Die Bedeutung der Entscheidung für die rechtspraktische Umsetzung im E-Commerce

Die Entscheidung des BGH hat erhebliche praktische Bedeutung – insbesondere für Händler, Dienstleister und Plattformbetreiber, die Verbraucherverträge im Fernabsatz abschließen.

Denn sie bringt eine willkommene Klärung der Frage, wie eng die Vorgaben des gesetzlichen Musters für Widerrufsbelehrungen auszulegen sind – und ob eine Abweichung hinsichtlich einzelner Kommunikationsmittel automatisch zu einer Unwirksamkeit führt.

Der BGH entscheidet diese Frage klar zugunsten einer funktional orientierten Auslegung: Es kommt nicht auf die bloße Existenz einer Telefonnummer an, sondern auf die Möglichkeit einer effektiven Kontaktaufnahme. Unternehmer müssen zwar sicherstellen, dass ihre Kontaktdaten für Verbraucher zugänglich sind – dies aber nicht zwingend innerhalb der Belehrung selbst. Maßgeblich ist vielmehr, ob der Verbraucher objektiv in der Lage ist, das Unternehmen zu erreichen und sein Widerrufsrecht geltend zu machen.
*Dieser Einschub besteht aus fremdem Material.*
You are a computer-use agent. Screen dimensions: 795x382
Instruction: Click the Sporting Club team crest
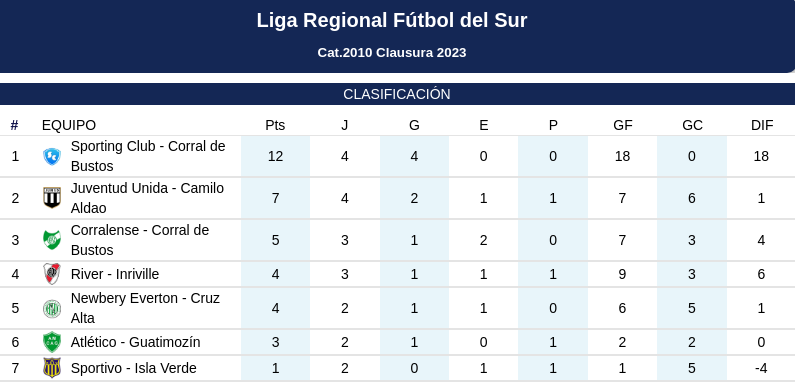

Das Urteil stellt damit einen bedeutsamen Schritt in Richtung einer praktikablen, praxisgerechten und gleichzeitig unionsrechtskonformen Auslegung des Widerrufsrechts dar. Es korrigiert eine überformalisierte Sichtweise, die sich ausschließlich am Wortlaut des gesetzlichen Musters orientiert, und betont stattdessen die funktionale Zielsetzung des Verbraucherrechts: den effektiven Schutz durch Information, nicht durch starre Formvorgaben.

Ausblick und Bewertung

Die Entscheidung des BGH ist konsequent, nachvollziehbar und aus Sicht einer modernen, europarechtskonformen Gesetzesauslegung zu begrüßen. Sie entlastet Unternehmer von der Sorge, dass geringfügige Abweichungen vom Mustertext – wie das Weglassen der Telefonnummer – zwangsläufig zu Rechtsnachteilen führen. Gleichzeitig wahrt sie die berechtigten Interessen der Verbraucher, indem sie auf die tatsächliche Erreichbarkeit des Unternehmens abstellt und die Effektivität des Widerrufsrechts sicherstellt.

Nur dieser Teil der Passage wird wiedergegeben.